## Page
== == ==

Le rapport de Mme Vergnaud, première conseillère, a été entendu au cours de l'audience publique.
Considérant ce qui suit :
1. M.et Mme D..., ressortissants algériens respectivement nés les 16 octobre 1952 et 26 décembre 1958, sont entrés en France le 11 mai 2022 sous couvert d'un visa court séjour multi-entrées valable du 10 avril 2022 au 6 juillet 2022 portant la mention " ascendant non à charge ". Le 20 septembre 2022, ils ont chacun sollicité la délivrance d'un titre de séjour sur le fondement de l'article 7 bis b) de l'accord franco-algérien. Par deux arrêtés en date du 14 juin 2023, la préfète du Rhône a refusé de leur délivrer un titre de séjour, leur a fait obligation de quitter le territoire français dans un délai de trente jours et a fixé le pays à destination duquel ils sont susceptibles d'être reconduits d'office. Par les jugements attaqués du 7 novembre 2023, dont les intéressés interjettent appel, le tribunal administratif de Lyon a rejeté leurs demandes tendant à l'annulation de ces décisions.
Sur la jonction :
2. Les requêtes susvisées de M. et Mme D... présentent à juger des questions semblables. Il y a lieu de les joindre pour statuer par un seul arrêt.
Sur la légalité des refus de titre de séjour :
3. En premier lieu, aux termes de l'article 7 bis de l'accord franco-algérien : " Les ressortissants algériens visés à l'article 7 peuvent obtenir un certificat de résidence de dix ans s'ils justifient d'une résidence ininterrompue en France de trois années. Il est statué sur leur demande en tenant compte des moyens d'existence dont ils peuvent faire état, parmi lesquels les conditions de leur activité professionnelle et, le cas échéant, des justifications qu'ils peuvent invoquer à l'appui de leur demande. / Le certificat de résidence valable dix ans, renouvelé automatiquement, confère à son titulaire le droit d'exercer en France la profession de son choix, dans le respect des dispositions régissant l'exercice des professions réglementées. / Le certificat de résidence valable dix ans est délivré de plein droit sous réserve de la régularité du séjour pour ce qui concerne les catégories visées au a), au b), au c) et au g) : / (...) / b) À l'enfant algérien d'un ressortissant français si cet enfant a moins de vingt et un ans ou s'il est à la charge de ses parents, ainsi qu'aux ascendants d'un ressortissant français et de son conjoint qui sont à sa charge (...). "
4. L'autorité administrative, lorsqu'elle est saisie d'une demande tendant à la délivrance d'un certificat de résidence au bénéfice d'un ressortissant algérien qui fait état de sa qualité d'ascendant à charge d'un ressortissant français, peut légalement fonder sa décision de refus sur la circonstance que l'intéressé ne saurait être regardé comme étant à la charge de son descendant, dès lors qu'il dispose de ressources propres, que son descendant de nationalité française ne pourvoit pas régulièrement à ses besoins, ou qu'il ne justifie pas des ressources nécessaires pour le faire.

== == ==

## Données fournies
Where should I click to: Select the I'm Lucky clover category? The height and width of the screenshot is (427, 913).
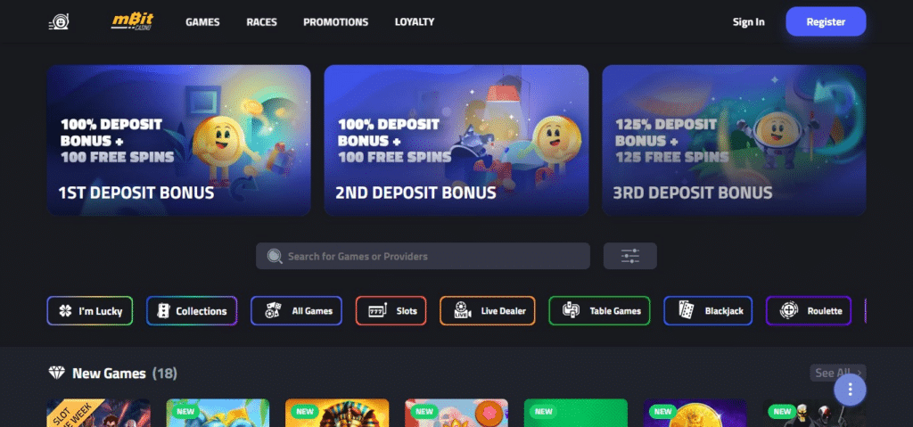(90, 311)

== == ==

## Énoncé 1
Indiquez si chacune des affirmations suivantes concorde avec la page, en répondant par oui ou par non et en citant mot pour mot les termes de la page qui tranchent. (a) M. et Mme D... sont entrés en France le 11 mai 2022. (b) Le tribunal administratif de Lyon a fait droit à leurs demandes d'annulation. (c) Leur visa portait la mention « ascendant à charge ».
## Énoncé 2
Rédigez la suite de la page sur le refus de titre de séjour opposé à M. et Mme D..., en reprenant juste après sa dernière phrase.
Le matériel n'a aucun rôle à jouer ici.

## Réponse finale 1
(a) Oui : « sont entrés en France le 11 mai 2022 ».
(b) Non : « a rejeté leurs demandes tendant à l'annulation de ces décisions ».
(c) Non : « portant la mention " ascendant non à charge " ».

## Réponse finale 2
5. M. et Mme D... soutiennent qu'ils sont à la charge de leur fils, ressortissant français résidant en France. Toutefois, il est constant que la pension de retraite perçue par M. D..., d'un montant mensuel de 19 462,68 dinars n'est que légèrement inférieure au montant du salaire national minimum garanti algérien fixé, depuis le 1er juin 2020, à 20 000 dinars par mois. Il n'est par ailleurs pas démontré que les époux D... ne disposent pas ainsi de ressources propres d'un montant suffisant pour leur assurer une indépendance financière et assurer leurs besoins en Algérie, dès lors notamment que les charges dont ils ont justifié s'établissent à un montant mensuel moyen de 16 154 dinars. Par ailleurs, en se bornant à produire la copie du relevé d'opérations bancaires de leur fils faisant apparaître des retraits bancaires effectués au cours de l'année 2021 sur le compte de ce dernier, sans que le bénéficiaire de ces retraits ne soit identifiable, ainsi que cinq ordres de virement d'un montant total de 4 500 euros au titre de l'année 2020 et de 4 500 euros au titre de l'année 2021 au bénéfice de Mme D..., ils n'établissent pas que leur fils pourvoyait régulièrement à leurs besoins avant leur entrée en France. Dans ces conditions, quand bien même le fils de nationalité française de M. et Mme D... disposerait des ressources et d'un logement lui permettant de prendre en charge ses parents, le moyen tiré de la méconnaissance des stipulations précitées de l'article 7 de l'accord franco-algérien du 27 décembre 1968 modifié doit être écarté.
6. En deuxième lieu, les requérants font valoir que la préfète du Rhône aurait commis une erreur de fait en considérant qu'ils n'avaient pas sollicité la délivrance de visas " ascendant à charge " et que les justificatifs produits à l'appui de leurs demandes n'étaient pas suffisamment probants pour attester de la réalité des virements bancaires réalisés au titre de l'année 2021. Cependant, ces erreurs de fait, à les supposer établies, sont sans incidence sur la légalité des décisions contestées dès lors qu'il résulte de ce qui précède qu'ils ne remplissent pas les conditions prévues au b) de l'article 7 bis de l'accord franco-algérien pour la délivrance d'un certificat de résidence en qualité d'ascendant à charge.
7. En troisième lieu, il résulte de ce qui précède que la préfète du Rhône n'était pas tenue de soumettre le cas de M. et Mme D... à la commission du titre de séjour préalablement à l'édiction des décisions leur refusant la délivrance d'un titre de séjour, dès lors qu'ils ne remplissent pas les conditions prévues par les stipulations de l'article 7 bis b) précitées de l'accord franco-algérien.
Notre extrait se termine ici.